WHAT YOU WILL DO: Rewrite every line of the records below as a JSON list of strings, one string per line, and leave out blank lines.
*-*-*
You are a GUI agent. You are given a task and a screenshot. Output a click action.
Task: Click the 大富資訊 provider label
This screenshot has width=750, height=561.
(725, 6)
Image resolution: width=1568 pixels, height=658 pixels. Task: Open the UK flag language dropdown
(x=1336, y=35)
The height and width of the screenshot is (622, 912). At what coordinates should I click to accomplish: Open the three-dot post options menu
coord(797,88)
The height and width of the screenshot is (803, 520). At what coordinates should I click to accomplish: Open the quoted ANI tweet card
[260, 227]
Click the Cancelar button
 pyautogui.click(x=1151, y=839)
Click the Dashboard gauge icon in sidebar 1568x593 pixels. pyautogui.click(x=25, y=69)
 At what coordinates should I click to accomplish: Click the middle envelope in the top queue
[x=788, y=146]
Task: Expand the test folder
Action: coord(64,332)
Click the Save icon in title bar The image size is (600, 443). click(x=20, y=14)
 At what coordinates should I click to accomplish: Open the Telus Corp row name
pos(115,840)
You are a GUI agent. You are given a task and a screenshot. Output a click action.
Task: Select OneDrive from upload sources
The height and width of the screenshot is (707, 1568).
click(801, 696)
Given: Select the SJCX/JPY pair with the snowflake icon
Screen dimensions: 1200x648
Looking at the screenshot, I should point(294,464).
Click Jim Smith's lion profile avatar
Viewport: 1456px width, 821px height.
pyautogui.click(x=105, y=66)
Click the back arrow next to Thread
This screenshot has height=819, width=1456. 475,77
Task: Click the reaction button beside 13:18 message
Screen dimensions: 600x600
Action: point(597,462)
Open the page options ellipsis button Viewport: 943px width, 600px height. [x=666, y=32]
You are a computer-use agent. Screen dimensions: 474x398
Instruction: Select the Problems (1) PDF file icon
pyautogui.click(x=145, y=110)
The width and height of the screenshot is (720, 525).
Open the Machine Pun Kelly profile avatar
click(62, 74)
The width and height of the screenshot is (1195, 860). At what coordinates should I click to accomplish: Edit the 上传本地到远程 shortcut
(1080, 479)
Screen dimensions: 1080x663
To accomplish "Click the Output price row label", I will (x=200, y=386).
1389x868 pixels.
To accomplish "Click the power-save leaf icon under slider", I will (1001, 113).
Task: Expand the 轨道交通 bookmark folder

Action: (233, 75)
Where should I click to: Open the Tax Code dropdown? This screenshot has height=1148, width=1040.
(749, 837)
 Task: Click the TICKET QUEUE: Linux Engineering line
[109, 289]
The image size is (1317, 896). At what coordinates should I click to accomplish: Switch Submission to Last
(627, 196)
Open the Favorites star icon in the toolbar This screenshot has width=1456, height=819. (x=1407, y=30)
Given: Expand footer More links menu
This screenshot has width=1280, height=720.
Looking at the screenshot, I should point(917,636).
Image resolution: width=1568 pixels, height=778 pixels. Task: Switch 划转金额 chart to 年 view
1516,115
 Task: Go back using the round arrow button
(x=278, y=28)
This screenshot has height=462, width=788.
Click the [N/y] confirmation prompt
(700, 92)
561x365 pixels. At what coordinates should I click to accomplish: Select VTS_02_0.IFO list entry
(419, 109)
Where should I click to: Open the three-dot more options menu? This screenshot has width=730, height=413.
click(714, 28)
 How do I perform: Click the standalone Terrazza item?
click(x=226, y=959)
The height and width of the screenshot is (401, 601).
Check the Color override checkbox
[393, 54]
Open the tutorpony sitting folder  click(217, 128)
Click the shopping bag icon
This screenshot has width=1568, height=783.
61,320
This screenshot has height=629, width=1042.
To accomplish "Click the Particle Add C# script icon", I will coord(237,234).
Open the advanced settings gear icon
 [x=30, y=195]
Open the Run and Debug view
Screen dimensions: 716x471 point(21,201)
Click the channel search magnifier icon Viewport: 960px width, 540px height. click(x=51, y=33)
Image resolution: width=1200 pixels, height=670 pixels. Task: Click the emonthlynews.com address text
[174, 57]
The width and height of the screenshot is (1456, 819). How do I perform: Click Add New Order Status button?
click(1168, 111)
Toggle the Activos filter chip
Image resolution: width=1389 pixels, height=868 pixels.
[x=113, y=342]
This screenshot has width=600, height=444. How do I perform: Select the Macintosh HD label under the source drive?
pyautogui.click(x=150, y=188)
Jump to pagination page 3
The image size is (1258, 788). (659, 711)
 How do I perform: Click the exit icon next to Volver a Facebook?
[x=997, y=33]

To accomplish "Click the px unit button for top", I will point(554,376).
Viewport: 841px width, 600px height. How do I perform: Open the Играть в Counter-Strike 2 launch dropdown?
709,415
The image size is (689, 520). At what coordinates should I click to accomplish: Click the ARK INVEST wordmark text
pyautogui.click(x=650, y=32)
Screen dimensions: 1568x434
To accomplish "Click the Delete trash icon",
*-*-*
WRITTEN RESPONSE:
[
  "You are a GUI agent. You are given a task and a screenshot. Output a click action.",
  "Task: Click the 大富資訊 provider label",
  "This screenshot has width=750, height=561.",
  "(725, 6)",
  "Image resolution: width=1568 pixels, height=658 pixels. Task: Open the UK flag language dropdown",
  "(x=1336, y=35)",
  "The height and width of the screenshot is (622, 912). At what coordinates should I click to accomplish: Open the three-dot post options menu",
  "coord(797,88)",
  "The height and width of the screenshot is (803, 520). At what coordinates should I click to accomplish: Open the quoted ANI tweet card",
  "[260, 227]",
  "Click the Cancelar button",
  " pyautogui.click(x=1151, y=839)",
  "Click the Dashboard gauge icon in sidebar 1568x593 pixels. pyautogui.click(x=25, y=69)",
  " At what coordinates should I click to accomplish: Click the middle envelope in the top queue",
  "[x=788, y=146]",
  "Task: Expand the test folder",
  "Action: coord(64,332)",
  "Click the Save icon in title bar The image size is (600, 443). click(x=20, y=14)",
  " At what coordinates should I click to accomplish: Open the Telus Corp row name",
  "pos(115,840)",
  "You are a GUI agent. You are given a task and a screenshot. Output a click action.",
  "Task: Select OneDrive from upload sources",
  "The height and width of the screenshot is (707, 1568).",
  "click(801, 696)",
  "Given: Select the SJCX/JPY pair with the snowflake icon",
  "Screen dimensions: 1200x648",
  "Looking at the screenshot, I should point(294,464).",
  "Click Jim Smith's lion profile avatar",
  "Viewport: 1456px width, 821px height.",
  "pyautogui.click(x=105, y=66)",
  "Click the back arrow next to Thread",
  "This screenshot has height=819, width=1456. 475,77",
  "Task: Click the reaction button beside 13:18 message",
  "Screen dimensions: 600x600",
  "Action: point(597,462)",
  "Open the page options ellipsis button Viewport: 943px width, 600px height. [x=666, y=32]",
  "You are a computer-use agent. Screen dimensions: 474x398",
  "Instruction: Select the Problems (1) PDF file icon",
  "pyautogui.click(x=145, y=110)",
  "The width and height of the screenshot is (720, 525).",
  "Open the Machine Pun Kelly profile avatar",
  "click(62, 74)",
  "The width and height of the screenshot is (1195, 860). At what coordinates should I click to accomplish: Edit the 上传本地到远程 shortcut",
  "(1080, 479)",
  "Screen dimensions: 1080x663",
  "To accomplish \"Click the Output price row label\", I will (x=200, y=386).",
  "1389x868 pixels.",
  "To accomplish \"Click the power-save leaf icon under slider\", I will (1001, 113).",
  "Task: Expand the 轨道交通 bookmark folder",
  "Action: (233, 75)",
  "Where should I click to: Open the Tax Code dropdown? This screenshot has height=1148, width=1040.",
  "(749, 837)",
  " Task: Click the TICKET QUEUE: Linux Engineering line",
  "[109, 289]",
  "The image size is (1317, 896). At what coordinates should I click to accomplish: Switch Submission to Last",
  "(627, 196)",
  "Open the Favorites star icon in the toolbar This screenshot has width=1456, height=819. (x=1407, y=30)",
  "Given: Expand footer More links menu",
  "This screenshot has width=1280, height=720.",
  "Looking at the screenshot, I should point(917,636).",
  "Image resolution: width=1568 pixels, height=778 pixels. Task: Switch 划转金额 chart to 年 view",
  "1516,115",
  " Task: Go back using the round arrow button",
  "(x=278, y=28)",
  "This screenshot has height=462, width=788.",
  "Click the [N/y] confirmation prompt",
  "(700, 92)",
  "561x365 pixels. At what coordinates should I click to accomplish: Select VTS_02_0.IFO list entry",
  "(419, 109)",
  "Where should I click to: Open the three-dot more options menu? This screenshot has width=730, height=413.",
  "click(714, 28)",
  " How do I perform: Click the standalone Terrazza item?",
  "click(x=226, y=959)",
  "The height and width of the screenshot is (401, 601).",
  "Check the Color override checkbox",
  "[393, 54]",
  "Open the tutorpony sitting folder  click(217, 128)",
  "Click the shopping bag icon",
  "This screenshot has width=1568, height=783.",
  "61,320",
  "This screenshot has height=629, width=1042.",
  "To accomplish \"Click the Particle Add C# script icon\", I will coord(237,234).",
  "Open the advanced settings gear icon",
  " [x=30, y=195]",
  "Open the Run and Debug view",
  "Screen dimensions: 716x471 point(21,201)",
  "Click the channel search magnifier icon Viewport: 960px width, 540px height. click(x=51, y=33)",
  "Image resolution: width=1200 pixels, height=670 pixels. Task: Click the emonthlynews.com address text",
  "[174, 57]",
  "The width and height of the screenshot is (1456, 819). How do I perform: Click Add New Order Status button?",
  "click(1168, 111)",
  "Toggle the Activos filter chip",
  "Image resolution: width=1389 pixels, height=868 pixels.",
  "[x=113, y=342]",
  "This screenshot has width=600, height=444. How do I perform: Select the Macintosh HD label under the source drive?",
  "pyautogui.click(x=150, y=188)",
  "Jump to pagination page 3",
  "The image size is (1258, 788). (659, 711)",
  " How do I perform: Click the exit icon next to Volver a Facebook?",
  "[x=997, y=33]",
  "To accomplish \"Click the px unit button for top\", I will point(554,376).",
  "Viewport: 841px width, 600px height. How do I perform: Open the Играть в Counter-Strike 2 launch dropdown?",
  "709,415",
  "The image size is (689, 520). At what coordinates should I click to accomplish: Click the ARK INVEST wordmark text",
  "pyautogui.click(x=650, y=32)",
  "Screen dimensions: 1568x434",
  "To accomplish \"Click the Delete trash icon\","
]